CUDA.jl icon indicating copy to clipboard operation
CUDA.jl copied to clipboard

Simplify memory allocator with UVA

Open maleadt opened this issue 4 years ago • 3 comments

We currently keep track of which device owns each GPU allocation, but that's not necessary. Since CUDA 4 we have unified virtual addressing for sm_20+ devices on 64 bit, so we should use that to get rid of the PerDevice accounting wherever possible.

  • https://docs.nvidia.com/cuda/cuda-c-programming-guide/index.html#unified-virtual-address-space
  • https://developer.nvidia.com/blog/unified-memory-in-cuda-6/ (section 'Unified Memory or Unified Virtual Addressing')

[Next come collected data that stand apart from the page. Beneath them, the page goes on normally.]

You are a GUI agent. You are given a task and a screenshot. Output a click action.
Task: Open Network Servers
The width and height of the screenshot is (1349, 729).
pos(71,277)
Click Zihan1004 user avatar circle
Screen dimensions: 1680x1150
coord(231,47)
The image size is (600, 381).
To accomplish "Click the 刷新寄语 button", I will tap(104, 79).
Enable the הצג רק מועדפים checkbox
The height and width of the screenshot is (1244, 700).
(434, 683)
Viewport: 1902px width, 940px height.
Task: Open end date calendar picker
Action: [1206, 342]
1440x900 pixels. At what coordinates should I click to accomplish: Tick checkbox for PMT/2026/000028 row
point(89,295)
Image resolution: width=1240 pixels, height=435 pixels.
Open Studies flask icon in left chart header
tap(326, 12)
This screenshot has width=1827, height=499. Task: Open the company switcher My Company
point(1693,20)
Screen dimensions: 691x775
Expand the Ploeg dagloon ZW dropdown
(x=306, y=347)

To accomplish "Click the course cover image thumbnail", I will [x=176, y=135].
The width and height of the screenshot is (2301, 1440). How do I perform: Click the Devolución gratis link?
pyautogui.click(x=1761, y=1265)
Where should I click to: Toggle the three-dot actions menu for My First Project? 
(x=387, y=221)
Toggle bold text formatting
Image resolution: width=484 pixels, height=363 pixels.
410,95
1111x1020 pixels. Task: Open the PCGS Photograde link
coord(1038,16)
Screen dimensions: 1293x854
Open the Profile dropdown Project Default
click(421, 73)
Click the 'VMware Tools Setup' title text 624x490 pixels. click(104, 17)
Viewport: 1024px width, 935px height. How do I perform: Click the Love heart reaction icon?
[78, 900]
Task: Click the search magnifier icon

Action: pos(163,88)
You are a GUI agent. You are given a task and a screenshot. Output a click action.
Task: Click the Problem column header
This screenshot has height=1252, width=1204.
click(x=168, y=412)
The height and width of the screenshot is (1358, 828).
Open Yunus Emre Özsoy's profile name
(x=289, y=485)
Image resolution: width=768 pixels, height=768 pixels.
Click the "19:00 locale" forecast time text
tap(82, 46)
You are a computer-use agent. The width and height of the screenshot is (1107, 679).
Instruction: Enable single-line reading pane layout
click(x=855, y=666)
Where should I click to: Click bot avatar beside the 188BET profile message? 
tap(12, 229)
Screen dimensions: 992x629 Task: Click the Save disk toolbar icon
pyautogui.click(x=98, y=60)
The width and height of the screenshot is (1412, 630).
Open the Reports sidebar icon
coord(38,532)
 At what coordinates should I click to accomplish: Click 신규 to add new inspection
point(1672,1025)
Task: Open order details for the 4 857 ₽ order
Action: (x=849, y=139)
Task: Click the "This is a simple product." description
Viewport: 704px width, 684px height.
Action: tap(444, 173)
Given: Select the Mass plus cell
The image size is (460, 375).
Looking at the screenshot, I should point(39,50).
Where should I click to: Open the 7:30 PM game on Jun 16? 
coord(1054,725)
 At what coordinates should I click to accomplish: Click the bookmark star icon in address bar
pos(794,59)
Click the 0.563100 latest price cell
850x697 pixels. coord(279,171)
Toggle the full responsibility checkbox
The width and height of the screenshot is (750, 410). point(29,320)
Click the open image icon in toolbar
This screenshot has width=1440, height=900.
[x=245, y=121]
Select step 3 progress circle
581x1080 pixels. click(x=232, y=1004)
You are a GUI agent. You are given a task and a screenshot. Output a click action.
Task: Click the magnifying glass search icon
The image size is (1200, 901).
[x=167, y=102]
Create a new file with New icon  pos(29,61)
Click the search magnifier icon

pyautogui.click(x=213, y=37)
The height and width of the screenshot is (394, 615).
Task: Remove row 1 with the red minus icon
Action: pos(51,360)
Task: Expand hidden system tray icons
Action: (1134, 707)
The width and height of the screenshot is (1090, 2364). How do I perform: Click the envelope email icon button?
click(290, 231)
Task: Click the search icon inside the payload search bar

PerDevice has other uses though, namely to kick allocations out of the pool when resetting the device. But since that's a rare operation, maybe we should do that in a slower way (e.g. by identifying devices using getPointerAttributes).

Some more details in this webinar: https://developer.download.nvidia.com/CUDA/training/cuda_webinars_GPUDirect_uva.pdf (@vchuravy suggests based on it that we should enable P2P transfers whenever possible)

Finally, looking at the code I noticed that we maybe have to switch contexts to free allocations, and this may be the cause for some ptr not found in allocated errors @jpsamaroo was running into. Regardless of whether we decide this is the user's responsibility for now, we could use the above getPointerAttributes to check if the context matches in some debug mode.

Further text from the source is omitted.